Thursday, September 3, 2009

Rails Style

I had this great conversions from 2 great people from Castle Rock Research yesterday. Very technically sound people and I had a great time talking to them. Some of the questions they asked were pertaining to Ruby on Rails. I jot some of the questions and the answers here.

Why Ruby on Rails ? Painless application development. Enjoy as you develop. Make changes to the core code even as per you liking and optimization. Clear cut Modal/View/Controller distinction and therefore less coupling. Great plugins which club with the application. Development of plugins made easy. No configurations at all. Scalability using extensive techniques like mongrel clustering, load balancing, sticky session management etc. Faster access by allowing local server routing, Memcached etc. Searching made easy with ferret. Instant messaging made easy with Juggernaut etc. Background processing using ap4r etc.

I started out with Java (by learning Java) and it has pros of its own. It is injustice to compare languages or technologies but their relevance is according to the business problem.

Add you own pluralization for the modals ? Action Support Inflector routines which let you add pluralizations easy.
ActiveSupport::Inflector.inflections
do |inflect| inflect.irregular 'criterion', 'criteria'; end


Difference between nil and false ? I pondered on this question for a some time. But all I could get is that nil and false are objects which will evaluate to a false inside an if condition. But they are of different classes. NilClass and FalseClass.

How would you show the tree structure (like the 1st level, 2nd level, 3rd level links between 2 members in linkedin) when queried. As in what type of an approach would you use? A tree structure could be attained by using the acts as tree plugin. Now to show it would require you to parse the tree in some fashion. A BFS (Breadth First Search0 and DFS (Depth First Search) were 2 things which came into my mind. BFS seemed to be the logical idea as the search was with respect to the level.

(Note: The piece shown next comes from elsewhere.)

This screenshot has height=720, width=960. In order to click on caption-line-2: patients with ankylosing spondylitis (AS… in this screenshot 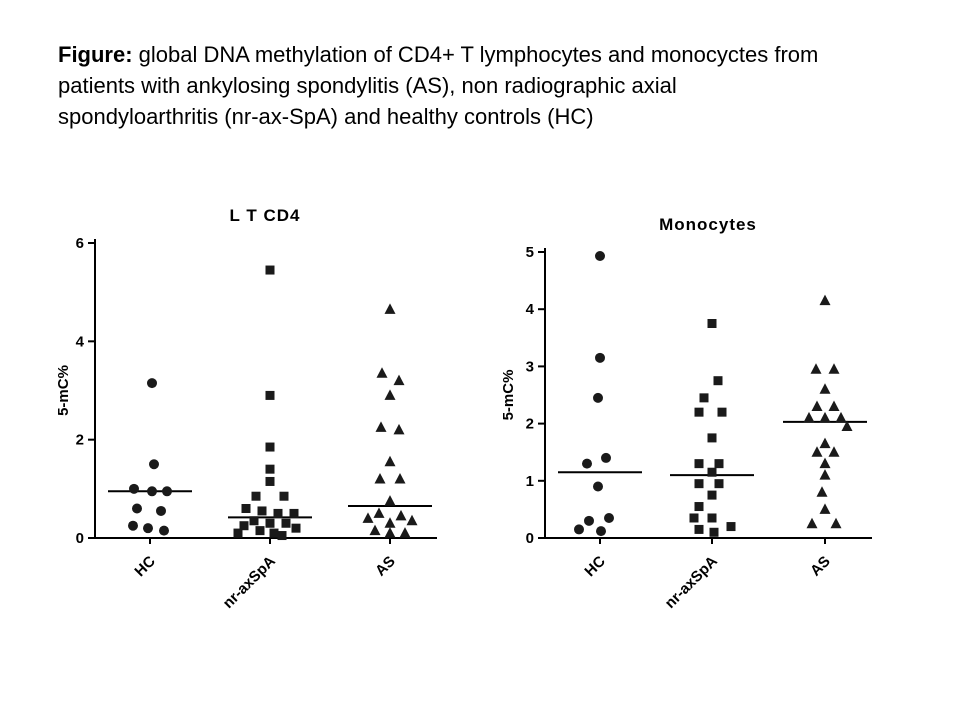, I will do `click(368, 85)`.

What kind of an approach would be be using for a 'list of updates of friends' table ? A queue which gives you the update (filtered on and ordered) with respect to the relation of the user and the updater. We could also stored this in a table separately and then use some kind of backgroudn process to give the results so that the main server would be clogged.

These were some of the thoughts shared.

1 comment:

Rohan Dey said...

This is first write up of yours which I actually enjoyed and it was informative too, though I read all your updates.